Open-source Superpowers plugin archives Claude Code conversations into a vectorized SQLite store for semantic, cross-session recall. Install via the Superpowers marketplace to give Claude persistent, searchable memory.

Claude Code gets episodic memory with Jesse Vincent's Superpowers

TL;DR

  • Problem: Claude Code lacked automated episodic memory; conversation .jsonl logs are stored under ~/.claude/projects and deleted after a month unless "cleanupPeriodDays" in ~/.claude/settings.json is increased (e.g. "cleanupPeriodDays": 99999).
  • Archives raw conversation logs into ~/.config/superpowers/conversations-archive via a startup hook.
  • Vectorized SQLite store for semantic search to enable recall of past events and context across sessions.
  • CLI for searching and rendering results (Markdown/HTML), an MCP tool for agent-memory interaction, a skill to guide searches, and a haiku subagent to limit context bloat.
  • Reported developer effects: faster problem resolution, continuity across sessions, fewer repeated explanations, and preservation of prior reasoning; retention remains configurable via Claude settings.

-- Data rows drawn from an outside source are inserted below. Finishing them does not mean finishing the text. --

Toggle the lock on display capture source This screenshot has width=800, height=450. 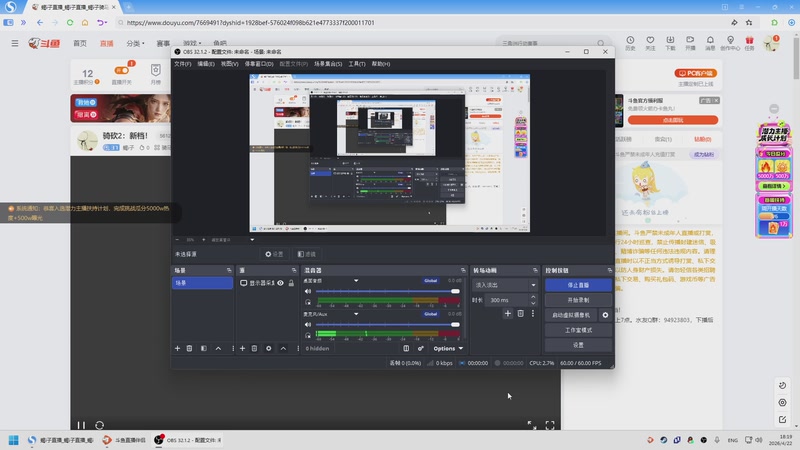290,283
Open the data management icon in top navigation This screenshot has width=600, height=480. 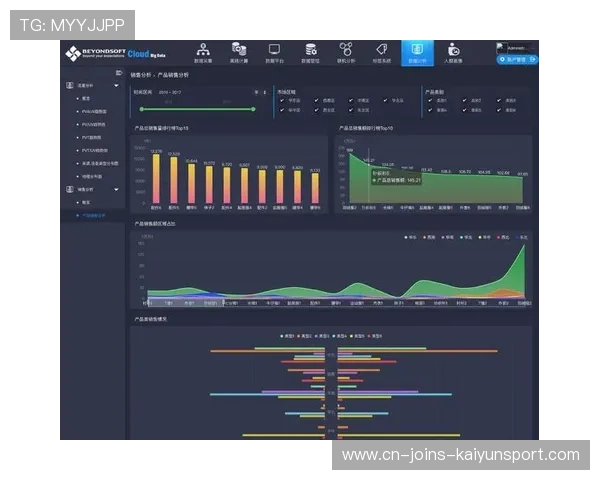(x=310, y=52)
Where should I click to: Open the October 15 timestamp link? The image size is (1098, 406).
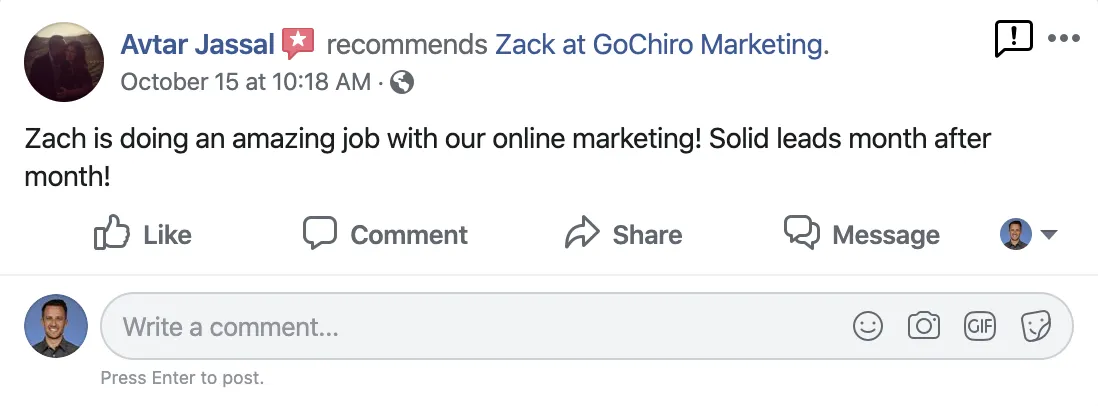pyautogui.click(x=245, y=83)
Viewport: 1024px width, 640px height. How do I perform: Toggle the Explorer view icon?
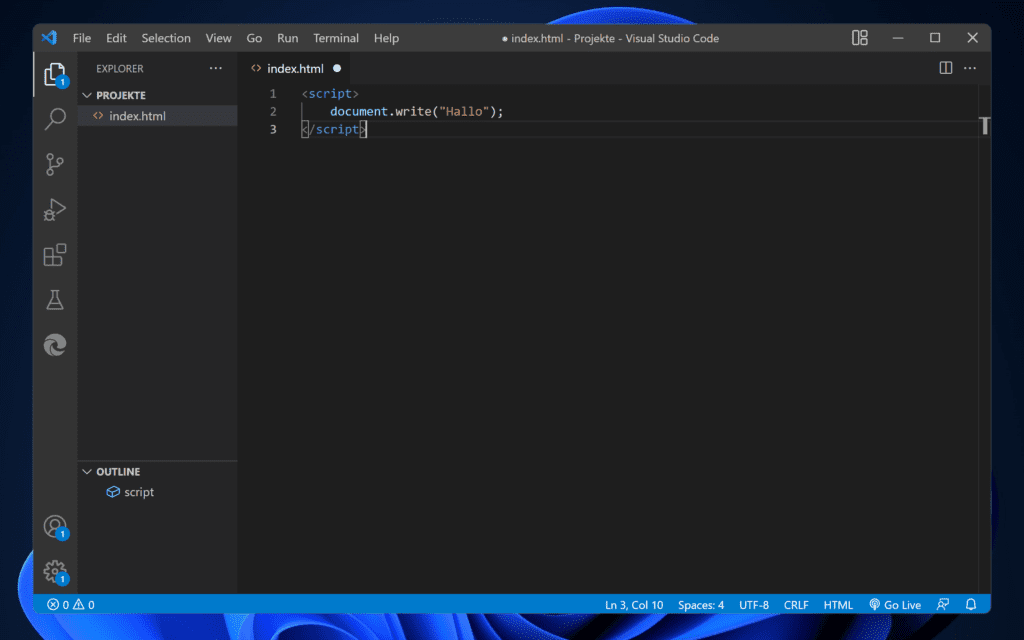[55, 75]
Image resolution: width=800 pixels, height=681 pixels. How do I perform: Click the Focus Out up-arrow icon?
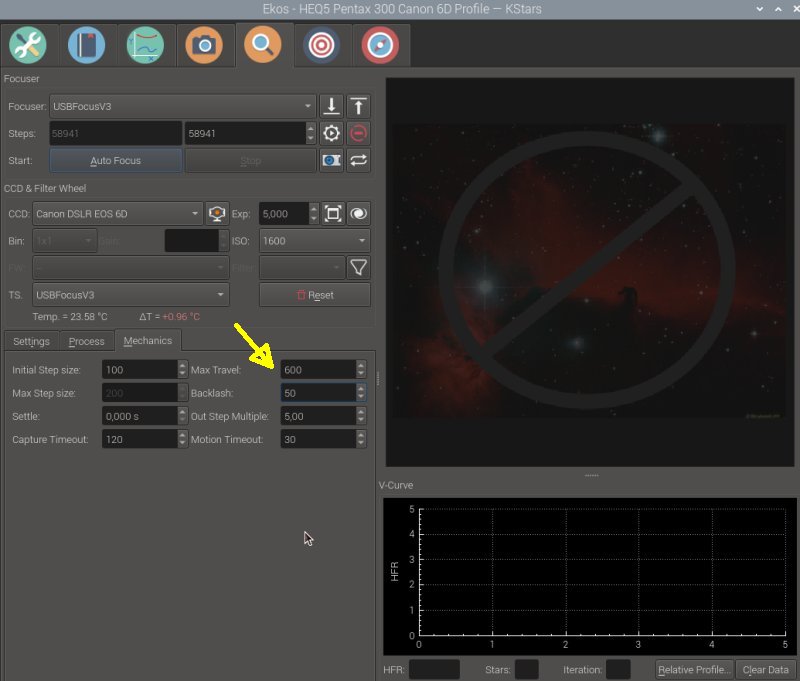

Anthropic recently brought memory features to Claude.ai’s Pro and Max tiers, but Claude Code has remained limited to manual journaling and temporary logs. A new open-source plugin called episodic-memory aims to change that by giving Claude Code something closer to long-term recall.

Instead of relying on month-long logs or user-written notes, the plugin automatically archives conversation history, indexes it in a searchable database, and makes that knowledge available across sessions. The result: a coding assistant that remembers prior discussions, decisions, and context, rather than starting from scratch each time.

The project builds on earlier experiments with journal-based tools, but extends them into a system that uses vector search, a dedicated CLI, and integration with Claude’s Superpowers plugin framework. Developers report it helps reduce repeated explanations, improves continuity, and makes Claude more useful for ongoing projects.

Installation is handled via the Superpowers marketplace, and once set up, the assistant can recall past sessions on demand.